Exercise 1 – From the blog post about the Diablo III launch, reproduce word for word the passage that opens with the words containing "This was mostly" and closes with "since Vanguard TV3.".
Exercise 2 – Write the next part of the blog post about the failed Diablo III launch, picking up right after its final sentence.

Saturday, May 19, 2012

The Terror of Entitlement

As many of you know, Blizzard launched Diablo III last Tuesday, bringing to an end an almost twelve year wait. As possibly even more of you noticed, Blizzard failed spectacularly, at one point they even crashed World of Warcraft's login server. That's right, Blizzard managed to screw up the Diablo launch so supremely, that it crashed games that launched almost a decade ago. The servers pretty much melted, and the glowing, slightly radioactive remnants congealed in the bottom of the crater, spelling out "Error 37".

As with many major failures on the part of Blizzard and other major game development companies, the consumer backlash was vicious and omnipresent. Blizzard failed to anticipate just how many people would try to play Diablo III, and were caught embarrassingly unprepared, leaving the game unplayable for the majority of launch day. Throughout the day, error 37, the error code that indicated that Blizzard's servers were not up to the task, trended globally on Twitter, even when Diablo III itself did not. That's the equivalent of having more people knowing about error 404 than the internet.

This was mostly because of the DRM package that Blizzard decided to apply to their series that traditionally had a single player component to it. When Blizzard announced this style of "always-on" DRM, consumers questioned the necessity of it, and also pointed out its flaws, namely that a break in the connection, on either end, would render the game useless until it was repaired. While it would be annoying to not be able to play because the internet went down on the consumer's end, at least the consumer could do something about it. The bigger fear was that Blizzard's end of the system would do down, or that further down the line, Blizzard would turn off the servers, and leave consumers with nothing but eight gigs of useless data. Lo and behold, day one, and the exact scenario that consumers warned against takes place in probably the most visible failed launch since Vanguard TV3.

Given data –
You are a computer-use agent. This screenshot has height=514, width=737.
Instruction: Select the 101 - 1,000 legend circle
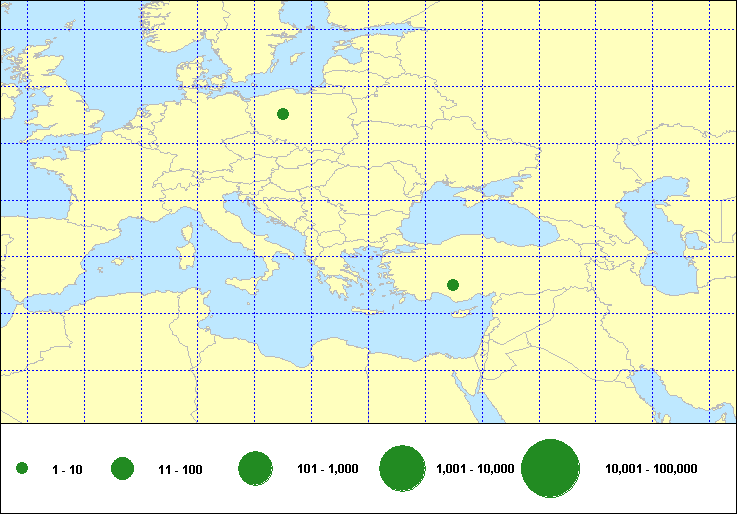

Final result 1 –
This was mostly because of the DRM package that Blizzard decided to apply to their series that traditionally had a single player component to it. When Blizzard announced this style of "always-on" DRM, consumers questioned the necessity of it, and also pointed out its flaws, namely that a break in the connection, on either end, would render the game useless until it was repaired. While it would be annoying to not be able to play because the internet went down on the consumer's end, at least the consumer could do something about it. The bigger fear was that Blizzard's end of the system would do down, or that further down the line, Blizzard would turn off the servers, and leave consumers with nothing but eight gigs of useless data. Lo and behold, day one, and the exact scenario that consumers warned against takes place in probably the most visible failed launch since Vanguard TV3.

Final result 2 –
In response, the consumers responded in more ways than merely Twitter. Blogs lit up, the forums caught fire, reddit upvoted "error 37", and perhaps most damaging, unhappy consumers crushed Diablo III's user score on Metacritic, driving it down to a 4/10 as of Friday night. A lot of the gaming news sites seized upon this, painting the unhappy consumers as "whiney-snot-nosed-brats" in some of the most sardonic, virulent, and condescending editorials I've ever seen.

This has been a landmark year in terms of consumer anger in the video game industry, and Blizzard hasn't been the only target. The problems that are causing these reactions are endemic throughout the industry. Capcom got busted selling "downloadable content" that was already coded to the disc for Street Fighter vs Tekken. Bioware got busted for the same thing with Mass Effect's "From Ashes" DLC, and also caught flak for launching not one, but two incomplete RPGs in the past six months. EA got busted attaching hidden expiration dates to the "Online Passes" that enabled multiplayer on several of their games, essentially tacking on a hidden subscription to games like Need For Speed. That, along with EA's forcing consumers seeking to download games online to go through their Origin program, which was revealed to be chock full of spyware, got EA rated the Worst Company in America this year.

In each of these scenarios, the gaming media rose up and defended the developers and publishers, castigating those who complained as over entitled whiners who were never satisfied. They fall back upon the same pedantic arguments as if it were religious dogma: Stop whining, It's just a game, there are more important things out there, the developers need to do this, and they need to make a profit. It's as if they have this carved on a damn tablet that they keep over their desk as they write these arguments.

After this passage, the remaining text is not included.